One question – whether the UW-developed test, which uses a method called tandem mass spectrometry, could be integrated into routine newborn screening – was tested at the Washington State Newborn Screening laboratory.

A new research paper in press with the Journal of Pediatrics shows that not only can the lysosomal storage disease testing be integrated with other newborn screening, but that it is a better predictor than the methods currently used for non-lysosomal disorders, said Dr. Ronald Scott, the paper’s lead author and a UW professor of pediatrics.

There are more than 40 lysosomal storage diseases, but there are effective treatments for fewer than a dozen. “Those are the ones we focus on,” said Scott, who serves as an adviser to the Washington Health Department on newborn screening and has worked closely with Gelb and Tureček in their research (they are coauthors of the Journal of Pediatrics paper).

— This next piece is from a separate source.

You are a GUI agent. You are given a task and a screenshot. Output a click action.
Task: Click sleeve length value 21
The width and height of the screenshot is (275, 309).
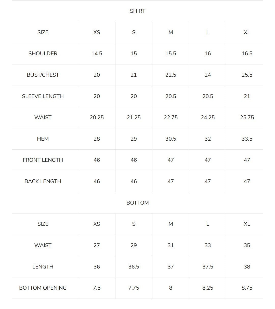click(x=247, y=96)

Newborns are routinely screened for a variety of disorders. In Washington state those range from maple syrup urine disorder to cystic fibrosis. But screening for lysosomal storage diseases is just now being added by a few states. New York, with efforts led by Hunter’s Hope Foundation, tests for Krabbe disease, the condition that claimed the life Hunter Kelly, son of former Buffalo Bills quarterback Jim Kelly.

New Jersey has passed legislation to screen for several disorders as soon as testing has passed federal approval and is readily available. Similar significant efforts, led by the Evanosky Foundation, are under way in Illinois and Missouri, and there have been inquiries from other states.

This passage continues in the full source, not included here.